AIM OF THE TASK: Restate word for word the lines of the material below, from the line with "How do I perform: Decrease" to the line with "Task: Open the qtumproject owner link", both lines included, and no others.

RECORDED INFORMATION:

[Start of Attachment]

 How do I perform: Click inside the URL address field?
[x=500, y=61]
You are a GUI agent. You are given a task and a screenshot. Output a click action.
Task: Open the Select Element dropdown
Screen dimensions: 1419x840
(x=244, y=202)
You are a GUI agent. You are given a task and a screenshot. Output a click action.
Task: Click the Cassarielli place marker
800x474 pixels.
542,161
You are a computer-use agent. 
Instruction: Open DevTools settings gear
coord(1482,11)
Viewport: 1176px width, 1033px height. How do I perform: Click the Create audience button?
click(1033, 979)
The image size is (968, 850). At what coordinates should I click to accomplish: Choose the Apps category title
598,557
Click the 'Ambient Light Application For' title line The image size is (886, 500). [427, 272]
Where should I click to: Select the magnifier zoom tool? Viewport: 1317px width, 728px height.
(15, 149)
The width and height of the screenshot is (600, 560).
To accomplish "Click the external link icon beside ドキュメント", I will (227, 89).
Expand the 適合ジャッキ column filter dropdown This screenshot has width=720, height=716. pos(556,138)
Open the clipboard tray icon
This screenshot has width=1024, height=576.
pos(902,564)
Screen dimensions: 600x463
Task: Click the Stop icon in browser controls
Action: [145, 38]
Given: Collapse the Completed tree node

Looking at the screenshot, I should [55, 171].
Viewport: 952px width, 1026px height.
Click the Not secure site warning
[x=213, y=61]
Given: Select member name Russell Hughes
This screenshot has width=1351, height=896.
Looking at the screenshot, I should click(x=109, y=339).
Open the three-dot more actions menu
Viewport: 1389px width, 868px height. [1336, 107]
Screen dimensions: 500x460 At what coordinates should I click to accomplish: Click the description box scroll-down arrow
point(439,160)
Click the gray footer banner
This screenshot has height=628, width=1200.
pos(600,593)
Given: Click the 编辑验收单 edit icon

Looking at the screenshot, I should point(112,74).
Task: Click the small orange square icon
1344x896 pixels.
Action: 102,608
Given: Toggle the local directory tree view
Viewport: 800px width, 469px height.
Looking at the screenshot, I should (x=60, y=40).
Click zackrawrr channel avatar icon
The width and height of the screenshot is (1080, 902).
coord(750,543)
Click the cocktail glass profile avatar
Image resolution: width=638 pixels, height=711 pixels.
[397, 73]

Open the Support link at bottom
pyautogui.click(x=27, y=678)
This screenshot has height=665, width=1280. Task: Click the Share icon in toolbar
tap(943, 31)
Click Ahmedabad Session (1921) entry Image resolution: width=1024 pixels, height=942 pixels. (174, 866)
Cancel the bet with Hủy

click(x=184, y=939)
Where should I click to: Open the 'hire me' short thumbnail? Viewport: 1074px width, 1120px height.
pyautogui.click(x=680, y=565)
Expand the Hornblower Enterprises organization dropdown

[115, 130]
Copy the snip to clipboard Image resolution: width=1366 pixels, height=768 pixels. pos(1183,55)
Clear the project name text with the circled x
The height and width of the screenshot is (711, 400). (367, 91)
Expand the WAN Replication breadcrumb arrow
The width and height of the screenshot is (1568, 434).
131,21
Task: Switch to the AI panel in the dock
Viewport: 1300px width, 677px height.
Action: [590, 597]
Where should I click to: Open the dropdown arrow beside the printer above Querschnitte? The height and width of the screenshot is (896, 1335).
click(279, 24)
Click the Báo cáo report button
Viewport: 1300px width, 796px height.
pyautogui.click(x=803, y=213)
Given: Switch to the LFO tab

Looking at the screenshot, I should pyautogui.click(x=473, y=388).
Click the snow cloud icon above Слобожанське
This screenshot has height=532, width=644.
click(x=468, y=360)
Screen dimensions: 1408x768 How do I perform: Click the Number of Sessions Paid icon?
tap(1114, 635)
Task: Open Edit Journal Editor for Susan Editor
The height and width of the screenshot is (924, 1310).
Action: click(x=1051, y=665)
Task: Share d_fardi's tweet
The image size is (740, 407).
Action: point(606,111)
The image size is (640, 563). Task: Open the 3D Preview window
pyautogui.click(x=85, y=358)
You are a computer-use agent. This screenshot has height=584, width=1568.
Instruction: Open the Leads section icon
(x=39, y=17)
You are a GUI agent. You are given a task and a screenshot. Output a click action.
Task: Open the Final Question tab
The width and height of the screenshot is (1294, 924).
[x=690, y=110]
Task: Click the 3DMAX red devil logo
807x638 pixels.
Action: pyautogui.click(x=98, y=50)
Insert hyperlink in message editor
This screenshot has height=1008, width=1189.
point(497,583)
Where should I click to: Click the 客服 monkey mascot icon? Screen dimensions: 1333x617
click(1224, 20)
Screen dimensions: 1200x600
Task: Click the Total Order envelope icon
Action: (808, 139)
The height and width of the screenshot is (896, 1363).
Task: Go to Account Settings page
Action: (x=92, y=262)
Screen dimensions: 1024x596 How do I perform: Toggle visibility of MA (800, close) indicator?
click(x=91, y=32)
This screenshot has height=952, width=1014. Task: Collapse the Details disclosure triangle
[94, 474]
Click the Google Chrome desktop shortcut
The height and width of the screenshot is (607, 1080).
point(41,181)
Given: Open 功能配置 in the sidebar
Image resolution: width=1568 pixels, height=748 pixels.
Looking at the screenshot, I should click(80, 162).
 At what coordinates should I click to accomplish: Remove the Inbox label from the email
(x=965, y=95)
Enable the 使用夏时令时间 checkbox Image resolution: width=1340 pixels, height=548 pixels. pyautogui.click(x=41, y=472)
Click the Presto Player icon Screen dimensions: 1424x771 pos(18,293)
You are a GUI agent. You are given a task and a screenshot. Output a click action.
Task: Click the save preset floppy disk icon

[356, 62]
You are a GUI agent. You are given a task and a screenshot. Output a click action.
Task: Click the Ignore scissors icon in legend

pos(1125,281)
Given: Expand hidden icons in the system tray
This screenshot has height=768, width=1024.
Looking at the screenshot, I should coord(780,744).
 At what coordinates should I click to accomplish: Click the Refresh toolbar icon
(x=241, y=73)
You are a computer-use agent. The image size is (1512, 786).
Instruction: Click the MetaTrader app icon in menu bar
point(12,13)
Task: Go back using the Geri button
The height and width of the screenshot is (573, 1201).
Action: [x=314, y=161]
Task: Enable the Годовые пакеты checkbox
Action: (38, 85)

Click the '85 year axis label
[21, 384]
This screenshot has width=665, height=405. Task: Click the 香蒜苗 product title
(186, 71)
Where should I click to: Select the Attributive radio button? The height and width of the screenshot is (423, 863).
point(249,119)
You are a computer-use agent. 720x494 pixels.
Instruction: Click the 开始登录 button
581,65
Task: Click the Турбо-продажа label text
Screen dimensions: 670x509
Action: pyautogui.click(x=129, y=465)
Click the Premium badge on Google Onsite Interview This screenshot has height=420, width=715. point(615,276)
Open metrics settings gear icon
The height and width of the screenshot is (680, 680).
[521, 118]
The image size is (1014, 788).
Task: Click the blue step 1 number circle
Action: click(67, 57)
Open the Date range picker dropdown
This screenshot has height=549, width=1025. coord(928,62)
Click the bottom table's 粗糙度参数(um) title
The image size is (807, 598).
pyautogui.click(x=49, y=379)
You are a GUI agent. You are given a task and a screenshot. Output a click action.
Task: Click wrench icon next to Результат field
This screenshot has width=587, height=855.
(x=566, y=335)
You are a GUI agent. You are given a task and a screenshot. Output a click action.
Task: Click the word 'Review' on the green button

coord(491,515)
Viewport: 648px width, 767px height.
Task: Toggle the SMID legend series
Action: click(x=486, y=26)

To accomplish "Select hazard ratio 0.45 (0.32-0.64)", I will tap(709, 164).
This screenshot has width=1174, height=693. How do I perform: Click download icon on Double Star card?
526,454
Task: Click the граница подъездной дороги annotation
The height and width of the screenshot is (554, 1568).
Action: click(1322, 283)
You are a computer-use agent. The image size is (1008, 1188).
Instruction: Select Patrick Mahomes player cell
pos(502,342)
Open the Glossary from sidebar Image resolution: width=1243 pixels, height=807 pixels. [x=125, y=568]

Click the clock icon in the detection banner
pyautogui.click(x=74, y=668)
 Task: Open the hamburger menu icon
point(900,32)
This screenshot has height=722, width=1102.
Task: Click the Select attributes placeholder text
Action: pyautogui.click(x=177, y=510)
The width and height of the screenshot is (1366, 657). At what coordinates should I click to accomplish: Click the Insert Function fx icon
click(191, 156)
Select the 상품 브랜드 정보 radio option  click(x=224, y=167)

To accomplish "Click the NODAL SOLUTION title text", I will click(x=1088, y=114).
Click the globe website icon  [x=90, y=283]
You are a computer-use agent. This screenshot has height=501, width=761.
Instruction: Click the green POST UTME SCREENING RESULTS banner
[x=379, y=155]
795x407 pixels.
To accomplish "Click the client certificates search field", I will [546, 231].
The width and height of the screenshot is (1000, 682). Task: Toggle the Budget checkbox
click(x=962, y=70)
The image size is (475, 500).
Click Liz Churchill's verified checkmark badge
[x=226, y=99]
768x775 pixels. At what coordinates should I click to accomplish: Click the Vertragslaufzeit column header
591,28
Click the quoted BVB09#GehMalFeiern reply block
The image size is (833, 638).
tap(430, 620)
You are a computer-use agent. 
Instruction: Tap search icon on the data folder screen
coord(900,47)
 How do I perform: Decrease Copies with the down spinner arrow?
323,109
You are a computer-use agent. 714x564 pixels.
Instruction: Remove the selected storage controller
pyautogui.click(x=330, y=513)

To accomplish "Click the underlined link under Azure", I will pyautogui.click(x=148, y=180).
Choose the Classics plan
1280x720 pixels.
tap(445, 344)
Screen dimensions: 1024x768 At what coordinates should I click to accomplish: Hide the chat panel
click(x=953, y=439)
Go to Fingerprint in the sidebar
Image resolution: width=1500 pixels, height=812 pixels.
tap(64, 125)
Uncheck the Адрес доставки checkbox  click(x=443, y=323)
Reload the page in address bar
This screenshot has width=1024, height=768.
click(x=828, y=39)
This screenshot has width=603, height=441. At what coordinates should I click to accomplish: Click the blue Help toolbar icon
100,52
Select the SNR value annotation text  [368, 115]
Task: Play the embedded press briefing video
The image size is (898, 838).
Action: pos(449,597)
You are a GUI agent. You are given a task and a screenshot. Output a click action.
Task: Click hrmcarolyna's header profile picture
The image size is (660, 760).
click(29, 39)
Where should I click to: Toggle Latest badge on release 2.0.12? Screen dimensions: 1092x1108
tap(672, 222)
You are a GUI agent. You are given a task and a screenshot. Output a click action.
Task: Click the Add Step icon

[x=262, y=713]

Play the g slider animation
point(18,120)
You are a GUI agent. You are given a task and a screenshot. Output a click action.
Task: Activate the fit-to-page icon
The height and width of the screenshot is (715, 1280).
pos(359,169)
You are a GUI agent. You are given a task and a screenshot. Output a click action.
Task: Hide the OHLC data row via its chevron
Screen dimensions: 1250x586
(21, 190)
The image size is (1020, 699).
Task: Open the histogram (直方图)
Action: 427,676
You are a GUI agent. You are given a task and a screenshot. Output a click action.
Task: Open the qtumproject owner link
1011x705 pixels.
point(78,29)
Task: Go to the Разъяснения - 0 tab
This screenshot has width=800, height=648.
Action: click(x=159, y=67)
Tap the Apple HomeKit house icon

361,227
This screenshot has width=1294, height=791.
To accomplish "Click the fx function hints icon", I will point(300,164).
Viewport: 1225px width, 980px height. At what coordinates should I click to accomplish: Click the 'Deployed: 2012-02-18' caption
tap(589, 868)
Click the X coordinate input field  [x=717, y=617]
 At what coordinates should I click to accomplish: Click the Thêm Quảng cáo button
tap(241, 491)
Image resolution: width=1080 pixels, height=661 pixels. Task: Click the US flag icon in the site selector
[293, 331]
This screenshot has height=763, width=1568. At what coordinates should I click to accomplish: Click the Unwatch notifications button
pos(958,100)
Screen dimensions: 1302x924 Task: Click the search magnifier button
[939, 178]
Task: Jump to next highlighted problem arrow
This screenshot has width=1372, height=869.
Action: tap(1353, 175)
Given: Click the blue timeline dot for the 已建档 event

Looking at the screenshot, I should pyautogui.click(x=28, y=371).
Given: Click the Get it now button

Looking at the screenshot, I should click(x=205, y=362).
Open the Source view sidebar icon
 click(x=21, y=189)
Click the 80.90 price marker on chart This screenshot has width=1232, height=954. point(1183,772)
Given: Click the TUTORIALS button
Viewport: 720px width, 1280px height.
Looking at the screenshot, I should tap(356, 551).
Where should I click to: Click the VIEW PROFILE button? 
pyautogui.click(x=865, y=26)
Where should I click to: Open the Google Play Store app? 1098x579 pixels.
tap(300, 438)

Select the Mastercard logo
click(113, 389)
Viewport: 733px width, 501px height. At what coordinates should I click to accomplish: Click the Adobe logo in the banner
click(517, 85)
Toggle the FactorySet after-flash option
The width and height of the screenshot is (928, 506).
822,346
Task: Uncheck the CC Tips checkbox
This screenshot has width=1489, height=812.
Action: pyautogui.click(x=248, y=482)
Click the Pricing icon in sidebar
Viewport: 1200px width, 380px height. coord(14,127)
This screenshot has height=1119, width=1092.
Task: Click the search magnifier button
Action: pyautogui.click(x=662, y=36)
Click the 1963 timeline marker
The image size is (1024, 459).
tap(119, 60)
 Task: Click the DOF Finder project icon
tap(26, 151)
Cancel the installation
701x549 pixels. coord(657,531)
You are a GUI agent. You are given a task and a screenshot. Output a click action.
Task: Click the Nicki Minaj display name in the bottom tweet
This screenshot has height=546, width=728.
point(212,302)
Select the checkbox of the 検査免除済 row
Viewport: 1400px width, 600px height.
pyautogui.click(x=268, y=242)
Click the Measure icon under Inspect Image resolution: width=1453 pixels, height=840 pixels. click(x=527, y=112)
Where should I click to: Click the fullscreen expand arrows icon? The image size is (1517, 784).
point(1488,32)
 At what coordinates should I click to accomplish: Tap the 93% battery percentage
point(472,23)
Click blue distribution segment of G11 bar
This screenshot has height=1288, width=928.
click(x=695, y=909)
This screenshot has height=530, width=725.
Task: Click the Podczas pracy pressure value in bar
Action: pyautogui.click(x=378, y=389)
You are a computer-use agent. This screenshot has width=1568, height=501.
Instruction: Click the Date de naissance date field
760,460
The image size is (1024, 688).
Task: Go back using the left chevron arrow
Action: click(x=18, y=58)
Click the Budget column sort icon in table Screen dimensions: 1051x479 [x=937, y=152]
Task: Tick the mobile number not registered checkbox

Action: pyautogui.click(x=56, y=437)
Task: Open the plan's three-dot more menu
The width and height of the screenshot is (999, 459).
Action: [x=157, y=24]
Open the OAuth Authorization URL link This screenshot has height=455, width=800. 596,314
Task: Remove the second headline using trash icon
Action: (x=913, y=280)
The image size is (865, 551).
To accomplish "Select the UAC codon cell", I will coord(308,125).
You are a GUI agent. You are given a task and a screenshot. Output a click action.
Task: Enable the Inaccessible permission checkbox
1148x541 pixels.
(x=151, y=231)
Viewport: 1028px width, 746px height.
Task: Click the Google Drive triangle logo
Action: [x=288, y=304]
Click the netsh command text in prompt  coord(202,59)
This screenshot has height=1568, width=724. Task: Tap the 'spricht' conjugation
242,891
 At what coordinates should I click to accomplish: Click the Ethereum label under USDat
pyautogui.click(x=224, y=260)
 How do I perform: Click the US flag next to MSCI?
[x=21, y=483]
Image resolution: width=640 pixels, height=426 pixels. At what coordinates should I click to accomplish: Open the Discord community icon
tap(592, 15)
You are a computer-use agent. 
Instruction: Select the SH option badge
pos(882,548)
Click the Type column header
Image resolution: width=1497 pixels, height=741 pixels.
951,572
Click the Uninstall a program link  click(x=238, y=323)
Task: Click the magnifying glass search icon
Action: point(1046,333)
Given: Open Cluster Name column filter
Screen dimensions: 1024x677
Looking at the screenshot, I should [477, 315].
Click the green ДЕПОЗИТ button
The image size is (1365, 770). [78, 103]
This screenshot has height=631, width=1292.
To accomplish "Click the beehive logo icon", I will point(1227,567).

[End of Attachment]

FINISHED EXERCISE:
 How do I perform: Decrease Copies with the down spinner arrow?
323,109
You are a computer-use agent. 714x564 pixels.
Instruction: Remove the selected storage controller
pyautogui.click(x=330, y=513)

To accomplish "Click the underlined link under Azure", I will pyautogui.click(x=148, y=180).
Choose the Classics plan
1280x720 pixels.
tap(445, 344)
Screen dimensions: 1024x768 At what coordinates should I click to accomplish: Hide the chat panel
click(x=953, y=439)
Go to Fingerprint in the sidebar
Image resolution: width=1500 pixels, height=812 pixels.
tap(64, 125)
Uncheck the Адрес доставки checkbox  click(x=443, y=323)
Reload the page in address bar
This screenshot has width=1024, height=768.
click(x=828, y=39)
This screenshot has width=603, height=441. At what coordinates should I click to accomplish: Click the blue Help toolbar icon
100,52
Select the SNR value annotation text  [368, 115]
Task: Play the embedded press briefing video
The image size is (898, 838).
Action: pos(449,597)
You are a GUI agent. You are given a task and a screenshot. Output a click action.
Task: Click hrmcarolyna's header profile picture
The image size is (660, 760).
click(29, 39)
Where should I click to: Toggle Latest badge on release 2.0.12? Screen dimensions: 1092x1108
tap(672, 222)
You are a GUI agent. You are given a task and a screenshot. Output a click action.
Task: Click the Add Step icon

[x=262, y=713]

Play the g slider animation
point(18,120)
You are a GUI agent. You are given a task and a screenshot. Output a click action.
Task: Activate the fit-to-page icon
The height and width of the screenshot is (715, 1280).
pos(359,169)
You are a GUI agent. You are given a task and a screenshot. Output a click action.
Task: Hide the OHLC data row via its chevron
Screen dimensions: 1250x586
(21, 190)
The image size is (1020, 699).
Task: Open the histogram (直方图)
Action: 427,676
You are a GUI agent. You are given a task and a screenshot. Output a click action.
Task: Open the qtumproject owner link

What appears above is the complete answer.